Whatever happened to the truth? Did pollution or depletion of the ozone layer cause it to become extinct like the dinosaurs? Nowadays, it's almost impossible to know when you're being lied to. We should all immediately run for cover when, during the course of a conversation, someone proclaims, "To tell you the truth, Charlie . . ." "Trust me, Mabel . . ." or some similar assertion. The real truth is not about to be forthcoming _ count on it!
Lying has become an art form, with hardly anyone really dismayed any longer upon hearing an abject distortion of the truth. Lying with a straight face runs rampant in the land. Resumes are falsified with sickening regularity, oaths are blithely sworn even with one hand on the holy Bible, and swearing on the grave of a dearly departed flows forth as the utmost way to assure someone of the validity of a statement.
Lawyers, politicians and used car salesmen are viewed as licensed to lie as they daily conduct their often nefarious activities, and comedians regularly make light of this facet of these three professions. The high regard in which lawyers and politicians were once held is almost non-existent. Where the truth was bent a wee bit or a slight embellishment was the limit to which these professions would accede, we have produced in this country at least one generation of rabid skeptics and are courting a future generation of raging cynics who believe absolutely nothing lawyers and politicians assert. Not a pleasant prospect.
How did we get to this state?
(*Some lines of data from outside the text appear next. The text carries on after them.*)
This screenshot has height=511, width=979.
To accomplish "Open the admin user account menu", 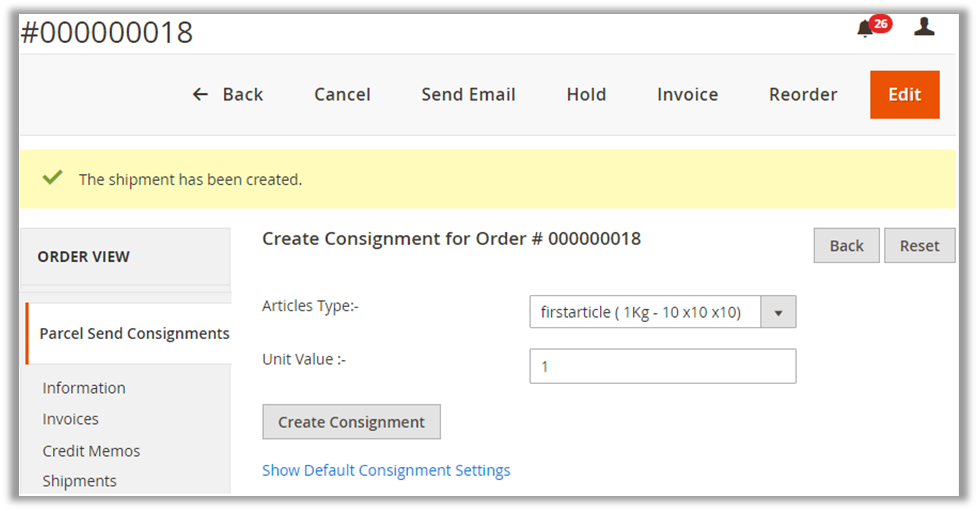I will click(x=924, y=27).
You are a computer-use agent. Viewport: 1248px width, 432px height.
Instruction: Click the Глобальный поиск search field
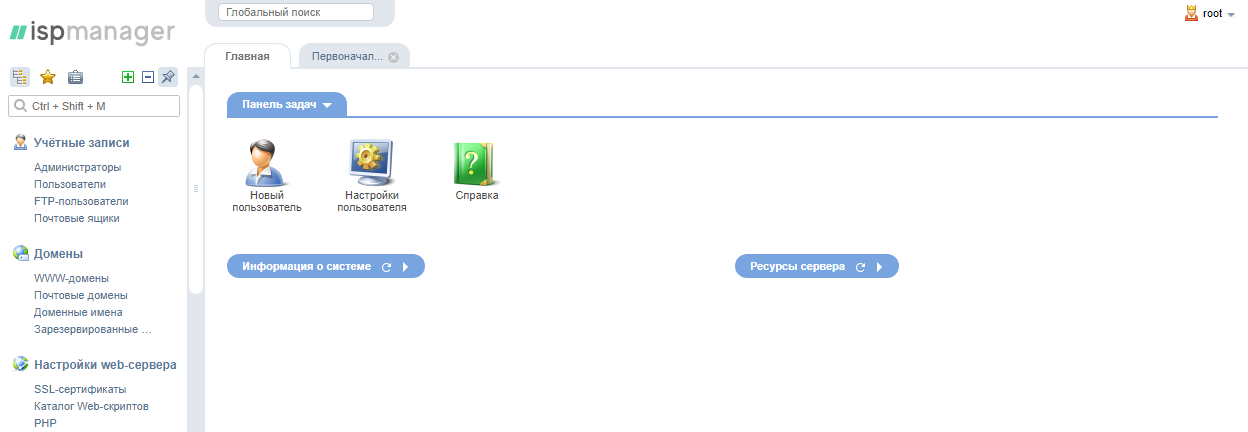(295, 12)
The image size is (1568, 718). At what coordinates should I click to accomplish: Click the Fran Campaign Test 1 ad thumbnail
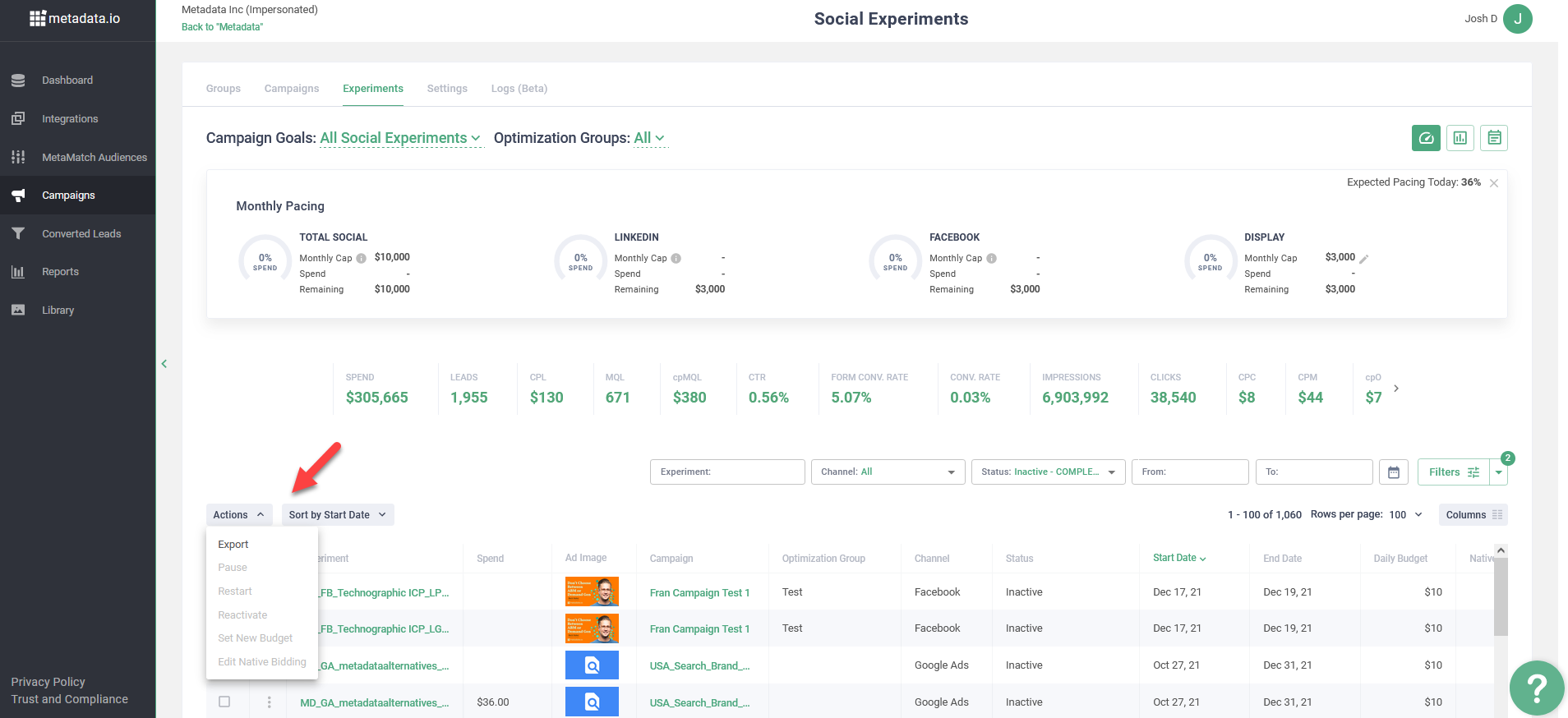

Heck, I can recall hearing people of my parents' generation say, "I know it's true 'cause I read it in the newspaper." Say that today and you'll be laughed right out of town. The truth occupies an extremely low position on the totem pole of elements that society values today. An utter shame! I wonder if the terms "white lie" and "fib" will appear soon on a list of archaic vocabulary in Webster's New World Dictionary. Will parents have to explain these concepts to their offspring who view lying as analogous to drawing breath?
The word "lie" is just not adequate to be allied with such momentous falsifying events as Iran-Contra, Iraq-gate, the savings and loan scandal, "your check's in the mail" or "I'll respect you in the morning." We need to create a new word to cover certain especially acrimonious and pernicious events where "lie" just won't do.
Perhaps most distressing is a general approbation that trust has become an uncommon commodity in today's world. Newspaper headlines are generated when a rare act of honesty occurs. A sad commentary indeed, say I, because I view lying, or twisting the facts, as a pseudo-felonious act, a prelude to more heinous deeds sure to come. The Germans have a saying, which loosely translated is, "If someone lies to you even once, he is not to be believed again, even though he might then tell the truth." A mite severe, I admit, but when drummed into my hard little head as a child, it left an indelible impression.
Not enough of us parents imparted to our children the Silver Rule: Lying is wrong. Had we done so, things conceivably would not have sunk to the depths they have, at least where the truth is concerned.
My father, a back-fence philosopher, was fond of saying, "Lying requires an excellent memory and is a whole lot of trouble _ good memory is transitory and the effort one has to put forth to make a lie stand up just isn't worth the trouble. That's why I tell the truth." Though not the philosopher Dad was, I like his homespun reasoning and wish we all could contemplate its logic when we are about to tell a lie.
The next time someone asks you, "Would I lie to you?" tell him or her very emphatically, "You bet _ you and almost everyone else." The shocked look you get in return will be reward enough and maybe will give the individual pause.
Eric B. Moch, former director of admissions and records and professor of foreign languages at Northeastern Illinois University in Chicago, retired to Treasure Island in 1990.